2) Athena = standard SQL query to S3.  External tools (like Tableau, PowerBI, or a local SQL IDE)  connect to Athena via ODBC/JDBC drivers.

3) SageMaker Canvas - Visual tool that imports, transforms, and analyzes data using no-code. 
    a) Diverse Data Ingestion: Connects to S3, Athena, Redshift, Lake Formation, Snowflake, and Databricks. Also SageMaker Feature Store.
    b) Direct Destination Export: Exports to SageMaker Feature Store, S3, or triggers a SageMaker Pipeline.
    c) Sampling Strategies: Ingests a sample using Top K, Random or Stratified sampling.
    d) Data Insights Report: Creates a report showing data quality, target leakage, dups, and outliers. 

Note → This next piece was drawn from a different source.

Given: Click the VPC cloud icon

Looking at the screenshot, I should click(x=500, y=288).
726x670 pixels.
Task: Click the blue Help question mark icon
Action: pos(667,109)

4) SageMaker Feature Store - Central repo to store, share, and manage ML features. 
    a) Online Store: Low-latency, real-time read/write store (backed by DynamoDB). Used for high-speed, real-time model inference. This auto syncs data to the Offline Store in minutes.
    b) Offline Store: High-throughput, object-storage data lake (backed by S3). Retains historical feature data used for training models.  Used for Batch processing.
    c) Ingestion Sync: Fills Online Store.
    d) Feature Group Batch: Uses SageMaker Canvas or Spark/Glue jobs to ingest bulk historical features to Online Store.
    e) Feature Group Streaming: Uses Kinesis or Kafka to feed real-time streaming data to Online Store. 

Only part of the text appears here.